Puisque le corps est habité par de nombreux esprits l'exercice respiratoire, pratiqué comme une technique de gymnastique, permet à l'homme d'entrer en relation avec chacun de ces esprits, les faisant même pénétrer dans le corps proprement dit, auquel ils sont susceptibles d'apporter un supplément de vie. De surcroît, la récitation des textes sacrés permettait également d'extérioriser tous ces esprits, tous ces génies qui peuplaient le corps humain : ainsi, celui-ci est transfiguré dans une union mystique avec le Tao.

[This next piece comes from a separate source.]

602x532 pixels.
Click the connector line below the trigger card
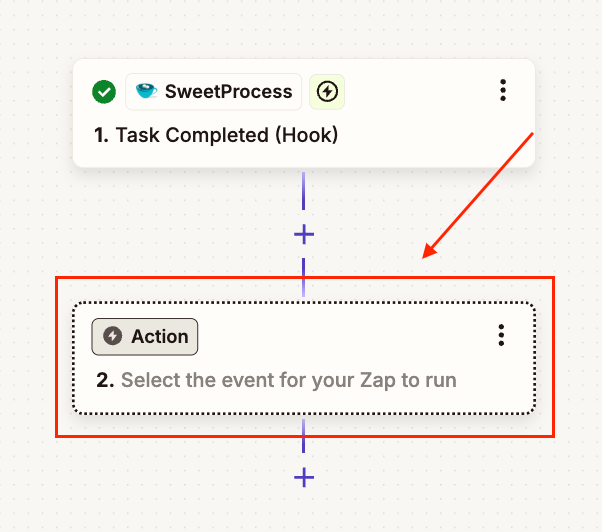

Par sa propre méditation, aidé en cela par les exercices respiratoires, le sage ou plus exactement le saint peut s'identifier au Tao : il est comme transporté hors du temps et hors de l'espace, dans la vacuité absolue, il connaît ainsi l'envol mystique, là est la beauté, la joie suprême pour le fidèle taoïste. En s'appuyant sur cette conception, les sages ont estimé que les immortels, les saints, véritables surhommes, pouvaient être comparés à des êtres volants. Une légende, tirée du Tchouan-tseu, parle ainsi de ces génies : Ils s'abstiennent de manger des céréales, ils aspirent le vent et boivent la rosée. Ils se font porter dans l'air et dans les nuées par des dragons volants. Tout homme est appelé à devenir ce surhomme, ce génie pour qui les puissances du monde n'existent plus : il lui faut cultiver son principe vital afin de parvenir à l'immortalité.